The delegation to Bamako will be led by former Nigerian president Goodluck Jonathan, an ECOWAS source said, describing the trip as aiming "to help the search for solutions".
He will be joined by the president of the ECOWAS Commission, Jean-Claude Kassi Brou, and Niger's foreign minister, Kalla Ankourao.
A junta official told AFP that the envoys would be received "with pleasure... it is important to talk to our brothers."
ECOWAS -- the 15-nation Economic Community of West African States -- on Thursday announced it would dispatch a high-level delegation "to ensure the immediate return of constitutional order".
ECOWAS has demanded Keita be restored as president and bluntly warned the junta that they bore "responsibility for the safety and security" of the detainees.
Keita won election in a landslide in 2013, presenting himself as a unifying figure in a fractured country, and was re-elected in 2018 for another five-year term.
But he failed to make headway against the jihadist revolt that has left swathes of the country in the hands of armed Islamists and ignited ethnic violence in the country's volatile centre.
Thousands of UN and French troops, along with soldiers from five Sahel countries, have been deployed to try to stem the bloodshed from Islamist militant violence.
The United States on Friday suspended military aid to Mali, with no further training or support of the Mali armed forces.
"We have halted everything until we can clarify the situation," the US special envoy for the Sahel, J. Peter Pham, told reporters. "It's not clear which forces are involved in the mutiny, who is involved specifically, where loyalties lie."
The UN's peacekeeping mission in Mali announced that a human-rights team had gained access to the ousted president and other detainees late Thursday.
A junta member said the coup leaders had "authorised" the visit and also released former economy minister Abdoulaye Daffe and Sabane Mahalmoudou, Keita's private secretary.
"Two prisoners have been released. There are still 17 in Kati.
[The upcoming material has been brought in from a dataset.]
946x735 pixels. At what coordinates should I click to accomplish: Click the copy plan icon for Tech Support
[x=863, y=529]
This is the proof that we respect human rights," the junta member said.
Keita and Prime Minister Boubou Cisse are being held in a villa in Kati, without a television, radio or phone, while the others are in a training centre, where they are sleeping on mattresses and have a TV, according to witnesses to the visit.
The 75-year-old ousted president "looked tired but relaxed," they said, describing his conditions as "acceptable".
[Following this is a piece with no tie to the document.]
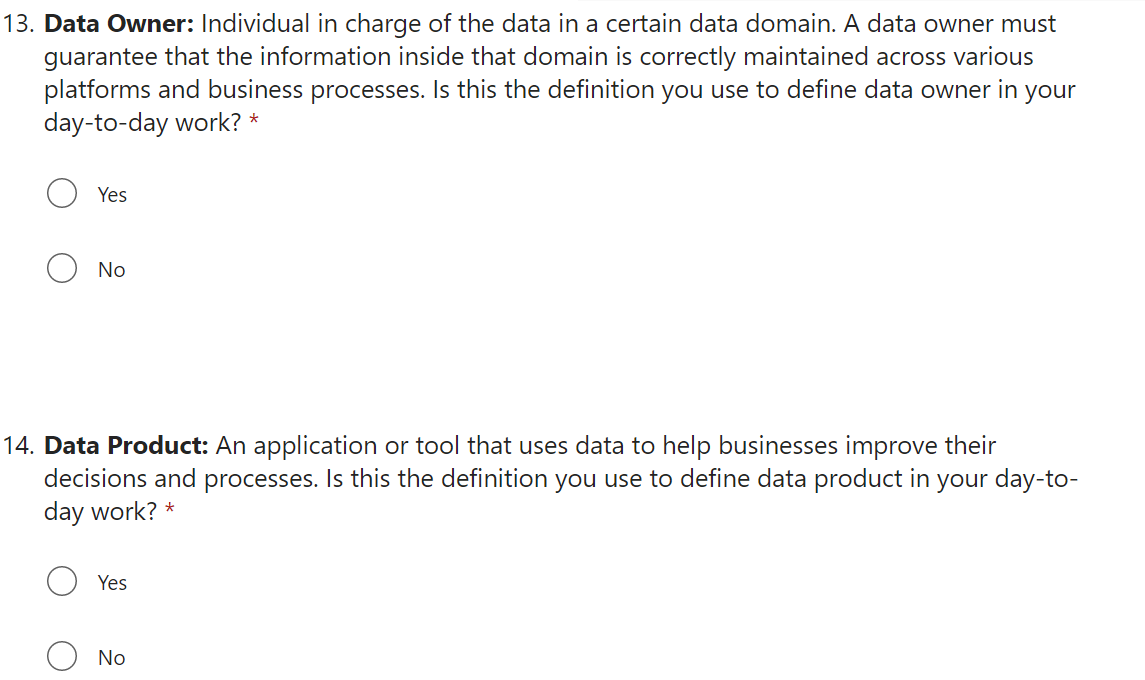Click the required asterisk after question 14
The width and height of the screenshot is (1145, 680).
(x=170, y=512)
Those detained, according to various sources, include Defence Minister Ibrahima Dahirou Dembele, Security Minister M'Bemba Moussa Keita, the president of the National Assembly, Moussa Timbine, as well as the heads of the army and air force.
Their fate has been a focal point of international concern.
Tuesday's coup the second in eight years, and has heightened concern over regional stability.
A putsch in Mali in 2012 was followed by an insurrection in the north of the country which developed into a jihadist insurgency that now threatens neighbouring Niger and Burkina Faso.
The junta has named their organisation the National Committee for the Salvation of the People, under the leadership of a 37-year-old colonel named Assimi Goita, who commanded Mali's special forces battalion.
The transition "will be the shortest possible," he told France 24 television.